*WORK ITEM*
When you reach the line with "Open Internet Explorer from the taskbar", transcribe it and each line after it through the last one below, exactly. Pictures stay out.

____________

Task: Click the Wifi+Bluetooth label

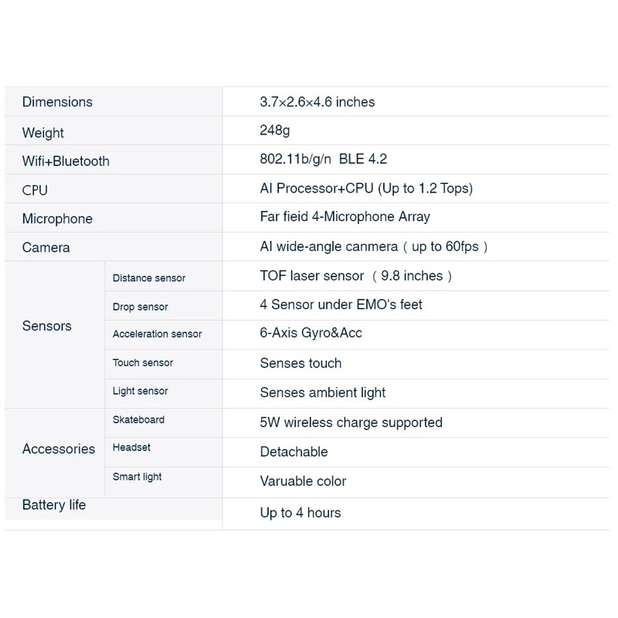Action: [66, 161]
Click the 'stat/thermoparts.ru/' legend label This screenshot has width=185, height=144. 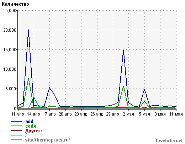click(48, 140)
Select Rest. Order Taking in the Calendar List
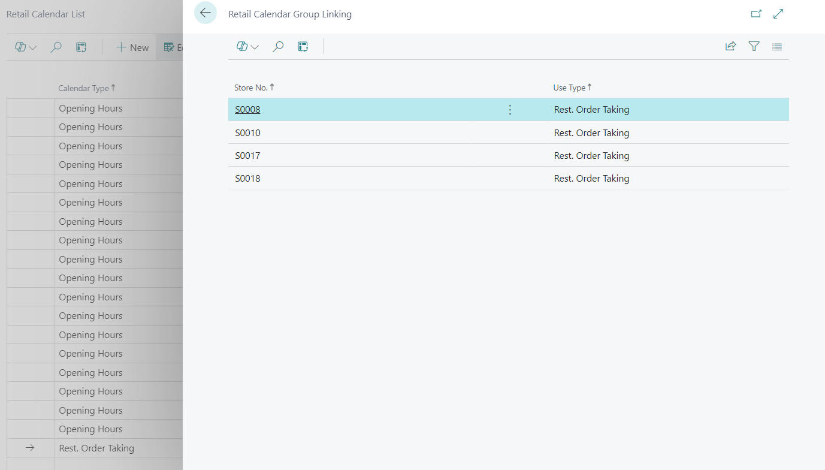The image size is (825, 470). coord(96,448)
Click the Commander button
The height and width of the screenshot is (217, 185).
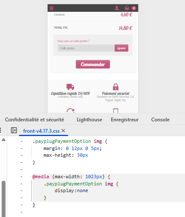93,64
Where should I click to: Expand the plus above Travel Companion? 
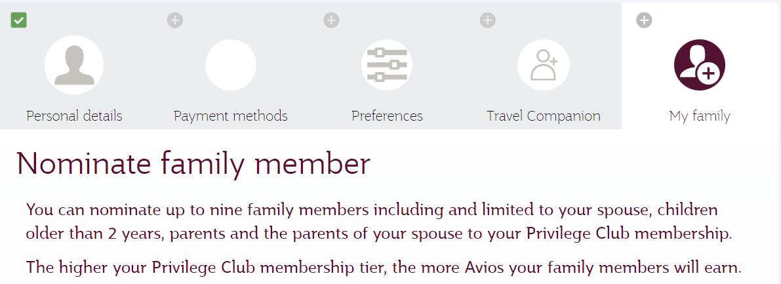coord(487,20)
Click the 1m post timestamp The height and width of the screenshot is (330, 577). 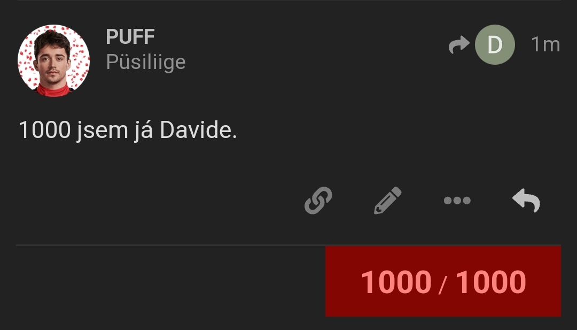545,44
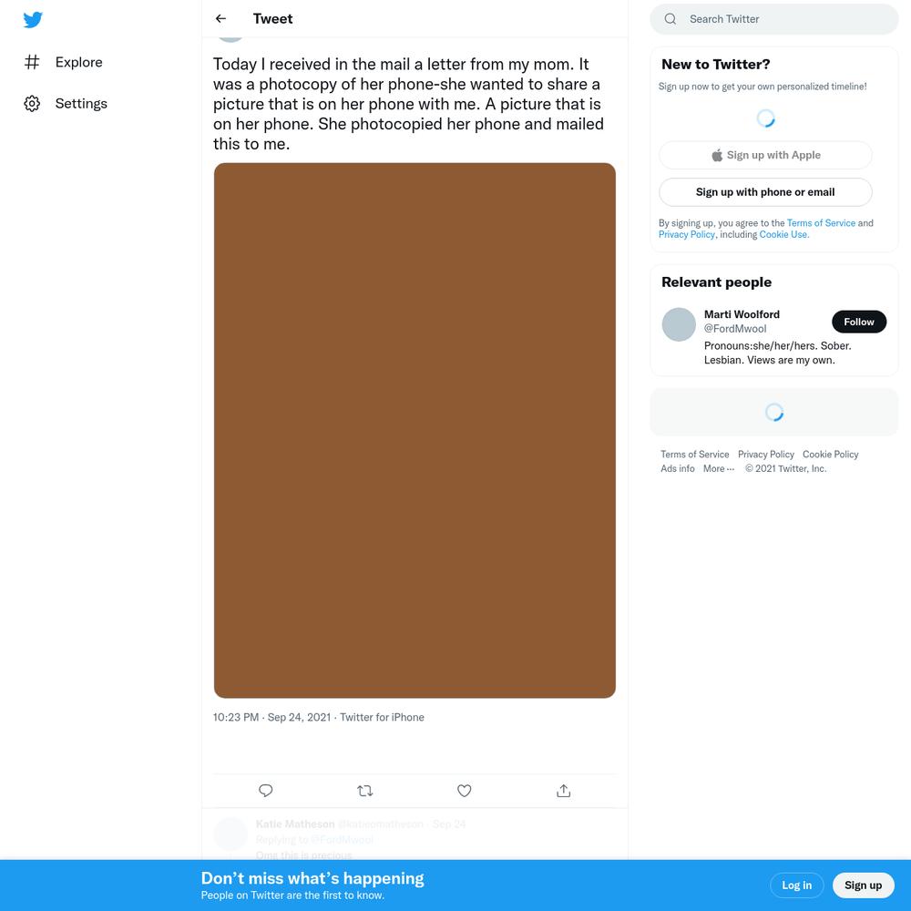Choose Sign up with phone or email
The height and width of the screenshot is (911, 911).
(x=765, y=192)
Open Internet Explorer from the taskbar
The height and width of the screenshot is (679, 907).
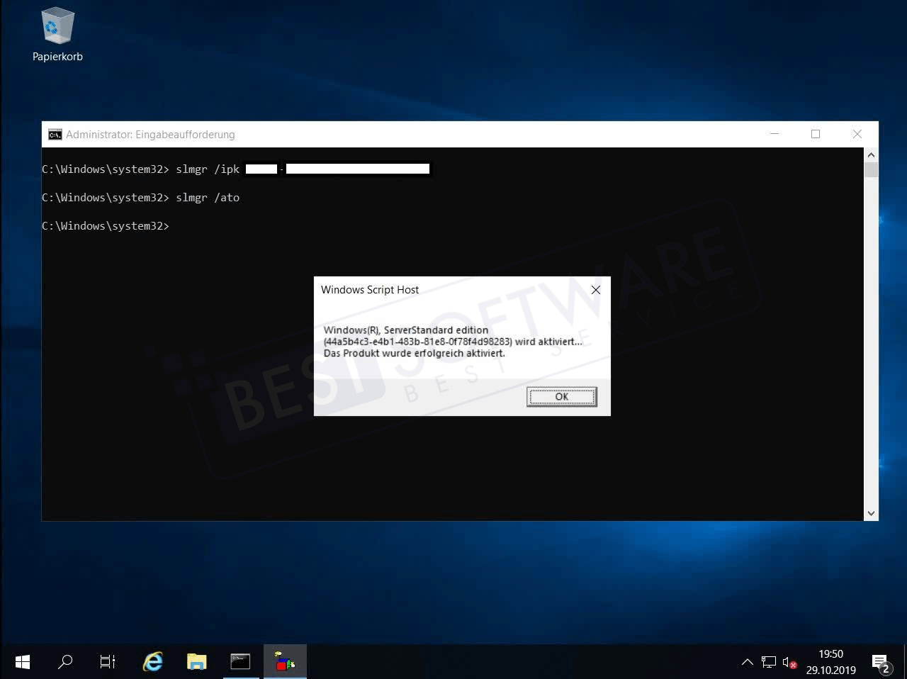click(152, 661)
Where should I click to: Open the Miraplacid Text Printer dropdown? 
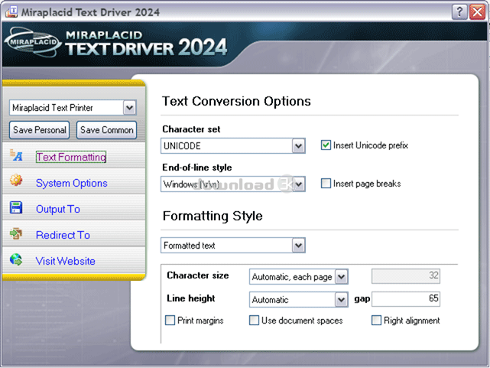[129, 108]
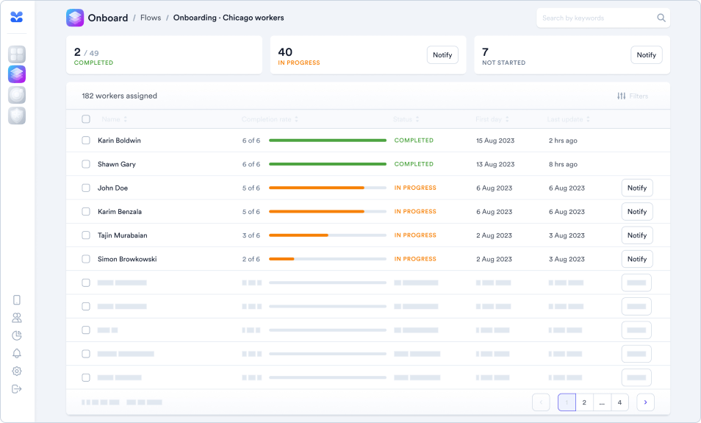
Task: Tick the checkbox next to John Doe
Action: [86, 188]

____________

*SOLUTION TO THE EXERCISE*
Open Internet Explorer from the taskbar
The height and width of the screenshot is (679, 907).
click(152, 661)
Where should I click to: Open the Miraplacid Text Printer dropdown? 
[129, 108]
Task: Tick the checkbox next to John Doe
Action: [86, 188]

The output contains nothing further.